While Rich Froning may not take a rest day, many of us follow CFHQ’s guidance of 1-2 recovery days a week. The (sometimes hotly debated) question is whether rest days should be active or not. Since complete rest needs no guidance, let’s talk about active rest. What do you do? Here are some common active rest day routines.
1. Running / Cycling / Swimming
Many athletes revert to moderate or sometimes even time trial speed endurance days – arguing that endurance is a different modality (oxidative) and is rarely practiced in a typical high intensity CrossFit workout. While running can be harder on the joints, cycling is definitely low impact and swimming is arguably a phenomenal functional mobility workout. Unless you are competing in an Olympic distance triathlon, these will definitely augment your weekday CF workouts.

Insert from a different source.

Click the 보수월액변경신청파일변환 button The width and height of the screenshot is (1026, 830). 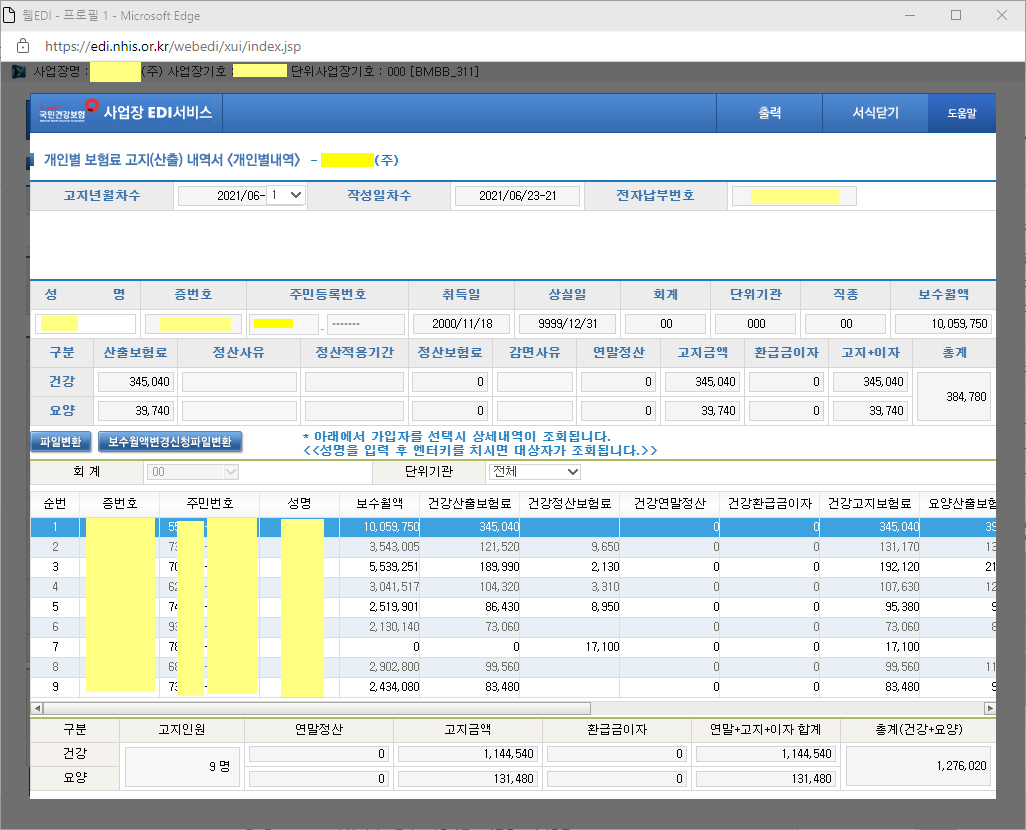pyautogui.click(x=170, y=441)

2. Learn and practice new sports
There is nothing like a rest day to finally master ultimate frisbee, canoeing, rugby or any family backyard team sport you have been neglecting. It is unlikely that this will match the intensity of the WODs, so I consider them active rest.
3. (Warrior) Yoga
After two thousand years yoga needed an adjective like ‘power’ and ‘warrior’ to make it OK in high intensity circles. So be it. While my flexibility is certainly not on par with even beginner yogis, nothing fixes up my tight muscles and tendons like a good 30 minutes of Ashtanga Yoga.
4. MobilityWOD
I can’t imagine life without my Voodoo bands, lacrosse balls and daily stretches so well designed and dished out by Mr. K-Star.
5. New Skills
I left it last because some of us are prone to turn a slow form practice into a full-fledged WOD. What starts out as an effort to fix something about that false grip quickly evolves into a madman’s rush to make the Iron Cross that day. Don’t do it. Skill training on rest days should focus on slow form and one or two technical glitches. Without breaking a sweat.